On ikinci imamın 260 (874) yılında gizlenmesinin ardından yaklaşık bir asır içinde diğer muhalif fırkalar tedrîcen kaybolurken İmâmiyye Şîası gelişme kaydederek varlığını sürdürmüştür. IV. (X.) yüzyıl sonlarına doğru orijinal İmâmiyye doktrini bünyesinde yapılan değişiklikle imamların sayısının on iki ile sınırlandırılması ve on ikinci imamın önce küçük gaybete, ardından kendisiyle irtibat kurulamayan ve halen devam eden büyük gaybete girdiği düşüncesi hâkim olmuştur. Bunu takiben fırka İsnâaşeriyye (el-İmâmiyyetü’l-İsnâaşeriyye) adıyla anılmaya başlanmıştır (Şerîf el-Murtazâ, II, 111). Böylece eski İmâmiyye doktriniyle İsnâaşeriyye arasında en önemli farkın imamların sayısının sınırlandırılması ve birbirini takip eden iki gaybetin kabulü olduğu ortaya çıkar.

İSNAAŞERİYYE İSMİ

İsnâaşeriyye isminin ne zaman ortaya çıktığı kesin olarak bilinmemekle birlikte bu adın IV. (X.) yüzyıl sonlarına kadar gündeme gelmediği açıktır. Zira İmâmiyye’yi savunan Sa‘d b. Abdullah el-Kummî ve Nevbahtî’nin eserlerinde bu isme rastlanmadığı gibi onlardan yaklaşık çeyrek asır sonra vefat eden Eş‘arî’nin Maḳālât’ında, ayrıca Şîa’ya dair geniş bilgi veren İbnü’n-Nedîm’in el-Fihrist’inde de isim yer almamaktadır. İsnâaşeriyye adının elde mevcut kaynaklara göre ilk zikredildiği eser Abdülkāhir el-Bağdâdî’nin el-Farḳ beyne’l-fıraḳ’ı olmalıdır (s. 53, 64). Daha sonra İsnâaşeriyye ile İmâmiyye eş anlamlı olarak kullanılmış, mezhebin fıkhî yönünü belirtmek için de Ca‘feriyye adı benimsenmiştir.
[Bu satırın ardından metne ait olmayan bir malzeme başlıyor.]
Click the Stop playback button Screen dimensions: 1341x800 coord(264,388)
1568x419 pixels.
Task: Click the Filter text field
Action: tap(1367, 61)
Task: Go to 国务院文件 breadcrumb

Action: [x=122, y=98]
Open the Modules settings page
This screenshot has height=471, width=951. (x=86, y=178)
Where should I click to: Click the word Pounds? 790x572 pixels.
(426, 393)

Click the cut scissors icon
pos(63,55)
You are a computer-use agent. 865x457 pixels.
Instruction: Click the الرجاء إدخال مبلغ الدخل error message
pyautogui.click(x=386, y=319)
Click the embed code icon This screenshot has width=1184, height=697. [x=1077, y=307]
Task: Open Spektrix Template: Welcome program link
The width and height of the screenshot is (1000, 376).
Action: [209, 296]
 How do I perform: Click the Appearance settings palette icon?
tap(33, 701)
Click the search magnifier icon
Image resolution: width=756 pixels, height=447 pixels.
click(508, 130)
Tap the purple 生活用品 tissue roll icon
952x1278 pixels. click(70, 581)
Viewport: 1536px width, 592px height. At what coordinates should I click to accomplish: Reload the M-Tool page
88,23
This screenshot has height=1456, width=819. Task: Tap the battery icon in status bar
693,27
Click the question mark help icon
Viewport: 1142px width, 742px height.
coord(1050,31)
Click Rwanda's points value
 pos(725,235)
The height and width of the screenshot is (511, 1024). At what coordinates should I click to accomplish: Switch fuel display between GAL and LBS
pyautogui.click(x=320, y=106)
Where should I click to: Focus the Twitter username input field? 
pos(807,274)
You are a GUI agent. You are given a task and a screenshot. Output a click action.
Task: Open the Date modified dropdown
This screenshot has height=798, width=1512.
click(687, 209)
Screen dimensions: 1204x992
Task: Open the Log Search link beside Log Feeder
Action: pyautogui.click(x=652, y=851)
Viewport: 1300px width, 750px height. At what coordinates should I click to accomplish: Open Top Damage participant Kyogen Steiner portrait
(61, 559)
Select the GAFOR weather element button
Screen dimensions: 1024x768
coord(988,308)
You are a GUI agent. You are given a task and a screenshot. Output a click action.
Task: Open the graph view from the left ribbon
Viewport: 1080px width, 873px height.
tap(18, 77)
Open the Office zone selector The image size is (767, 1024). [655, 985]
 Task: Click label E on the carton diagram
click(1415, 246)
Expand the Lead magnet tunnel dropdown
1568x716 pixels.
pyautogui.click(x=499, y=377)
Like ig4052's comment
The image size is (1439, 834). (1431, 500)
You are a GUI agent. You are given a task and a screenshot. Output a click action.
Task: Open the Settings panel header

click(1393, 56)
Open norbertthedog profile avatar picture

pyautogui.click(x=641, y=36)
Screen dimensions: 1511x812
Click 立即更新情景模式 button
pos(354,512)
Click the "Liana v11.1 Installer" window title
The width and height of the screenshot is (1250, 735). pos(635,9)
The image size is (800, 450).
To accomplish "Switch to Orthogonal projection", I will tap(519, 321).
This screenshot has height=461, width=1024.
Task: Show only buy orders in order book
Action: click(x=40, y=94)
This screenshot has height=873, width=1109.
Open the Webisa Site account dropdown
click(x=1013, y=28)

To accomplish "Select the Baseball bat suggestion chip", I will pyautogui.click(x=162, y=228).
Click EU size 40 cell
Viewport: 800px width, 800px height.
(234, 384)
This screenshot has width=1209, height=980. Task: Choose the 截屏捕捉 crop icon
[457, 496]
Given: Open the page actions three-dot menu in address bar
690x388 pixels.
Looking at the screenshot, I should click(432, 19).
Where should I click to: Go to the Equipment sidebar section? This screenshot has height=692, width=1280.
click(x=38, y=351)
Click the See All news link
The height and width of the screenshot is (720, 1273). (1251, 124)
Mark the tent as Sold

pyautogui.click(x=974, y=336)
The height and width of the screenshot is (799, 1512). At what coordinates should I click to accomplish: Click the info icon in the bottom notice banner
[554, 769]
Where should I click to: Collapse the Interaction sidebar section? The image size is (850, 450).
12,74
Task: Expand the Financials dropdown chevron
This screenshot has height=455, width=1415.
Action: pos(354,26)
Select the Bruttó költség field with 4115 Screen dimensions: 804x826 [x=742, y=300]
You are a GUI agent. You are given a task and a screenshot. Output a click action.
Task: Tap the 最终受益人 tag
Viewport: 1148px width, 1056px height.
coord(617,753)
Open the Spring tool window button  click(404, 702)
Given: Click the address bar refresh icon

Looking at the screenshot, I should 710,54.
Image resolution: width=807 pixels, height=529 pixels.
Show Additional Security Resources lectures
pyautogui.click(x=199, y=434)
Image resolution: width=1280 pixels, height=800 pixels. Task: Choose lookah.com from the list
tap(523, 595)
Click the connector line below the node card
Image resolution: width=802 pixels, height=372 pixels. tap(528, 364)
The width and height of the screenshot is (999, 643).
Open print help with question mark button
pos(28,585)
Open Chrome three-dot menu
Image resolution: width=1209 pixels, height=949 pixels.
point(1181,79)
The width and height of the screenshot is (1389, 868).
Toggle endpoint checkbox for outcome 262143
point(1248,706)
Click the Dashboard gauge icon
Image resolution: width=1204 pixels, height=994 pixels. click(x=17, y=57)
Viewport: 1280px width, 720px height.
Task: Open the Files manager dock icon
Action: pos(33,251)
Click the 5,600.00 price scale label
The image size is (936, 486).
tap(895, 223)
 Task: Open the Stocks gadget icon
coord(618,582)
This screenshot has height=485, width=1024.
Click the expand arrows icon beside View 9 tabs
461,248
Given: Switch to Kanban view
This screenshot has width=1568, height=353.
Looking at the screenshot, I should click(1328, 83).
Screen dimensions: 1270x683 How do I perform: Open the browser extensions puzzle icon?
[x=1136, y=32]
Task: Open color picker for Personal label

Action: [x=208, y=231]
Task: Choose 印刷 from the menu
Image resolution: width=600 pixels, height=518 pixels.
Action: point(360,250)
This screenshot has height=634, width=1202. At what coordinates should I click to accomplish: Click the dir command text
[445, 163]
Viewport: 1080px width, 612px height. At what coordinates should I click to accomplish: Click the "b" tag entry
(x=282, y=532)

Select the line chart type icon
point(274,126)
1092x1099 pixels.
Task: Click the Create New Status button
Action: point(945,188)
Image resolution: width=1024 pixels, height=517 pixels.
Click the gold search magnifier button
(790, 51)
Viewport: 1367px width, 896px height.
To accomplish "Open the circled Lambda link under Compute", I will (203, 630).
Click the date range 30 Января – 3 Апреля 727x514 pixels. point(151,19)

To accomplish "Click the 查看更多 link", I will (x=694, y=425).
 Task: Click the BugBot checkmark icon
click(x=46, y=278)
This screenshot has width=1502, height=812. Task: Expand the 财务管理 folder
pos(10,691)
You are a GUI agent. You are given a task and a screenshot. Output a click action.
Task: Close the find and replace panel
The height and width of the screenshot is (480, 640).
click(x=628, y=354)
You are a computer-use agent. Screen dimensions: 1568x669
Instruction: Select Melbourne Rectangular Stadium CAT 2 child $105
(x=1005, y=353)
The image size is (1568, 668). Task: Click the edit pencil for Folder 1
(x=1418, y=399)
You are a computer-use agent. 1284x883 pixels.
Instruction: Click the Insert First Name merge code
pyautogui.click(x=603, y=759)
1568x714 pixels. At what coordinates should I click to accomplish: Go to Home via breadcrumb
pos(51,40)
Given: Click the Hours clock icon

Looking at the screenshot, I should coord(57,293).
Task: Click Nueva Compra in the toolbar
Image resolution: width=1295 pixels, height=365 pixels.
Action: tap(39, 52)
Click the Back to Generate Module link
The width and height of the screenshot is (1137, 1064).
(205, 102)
İsnâaşeriyye’nin tarihini imamlar ve gaybet dönemleri olmak üzere iki devreye ayırmak mümkündür. İmamlar dönemi ilk imam Ali b. Ebû Tâlib ile başlar ve on ikinci imam Muhammed el-Mehdî’nin 260 (874) yılında küçük gaybete intikaline kadar devam eder.

SIRASIYLA 12 İMAM

Şiîliğin tarihinde imamların sayısına ve isimlerine göre çok değişik fırkalar oluşmuşsa da İsnâaşeriyye’ye göre on iki imam şunlardır:

1. Hz. Ali -kerremallahü veche- (ö. 40/661)

2. Hz. Hasan -radıyallahu anh- (ö. 49/669)

3. Hz. Hüseyin -radıyallahu anh- (ö. 61/680)

4. Ali Zeynelâbidîn Hazretleri (ö. 94/713)

5. Muhammed el-Bâkır Hazretleri (ö. 114/733)

6. Cafer es-Sâdık Hazretleri (ö. 148/765)

7. Mûsâ el-Kâzım (ö. 183/799)

8. Ali er-Rızâ (ö. 203/818)

9. Muhammed et-Takī el-Cevâd (ö. 220/835)

10. Ali en-Nakī el-Hâdî (ö. 254/868)

11. Hasan b. Ali el-Askerî (ö. 260/874)

12. Muhammed el-Mehdî el-Muntazar (el-Kāim, el-Hücce; doğumu, 15 Şâban 255 / 29 Temmuz 869).

Başta Hz. Ali olmak üzere on imama dair kaynaklarda bilgi bulunmakla birlikte İsnâaşeriyye tarafından adı söylenmeden “sâhibüzzaman, el-kāim, el-hücce, el-muntazar, el-mehdî” lakapları ile anıldıktan sonra “accelellāhu feraceh” (Allah zuhurunu çabuklaştırsın) duası eklenen Ebü’l-Kāsım Muhammed b. Hasan hakkında yeterli bilgi yoktur.

İsnâaşeriyye’ye göre Muhammed b. Hasan, babası Hasan el-Askerî’nin 8 Rebîülevvel 260 (1 Ocak 874) tarihinde vefatı üzerine evlerindeki mahzene girerek gözden kaybolmuştur. Nitekim bugün de Sâmerrâ’da İmam Ali el-Hâdî ile Hasan el-Askerî’nin türbelerinin yanındaki caminin altında bir mağara mevcut olup mağaradaki hücrelerin sonuncusu bir kapı ile ayrılmıştır.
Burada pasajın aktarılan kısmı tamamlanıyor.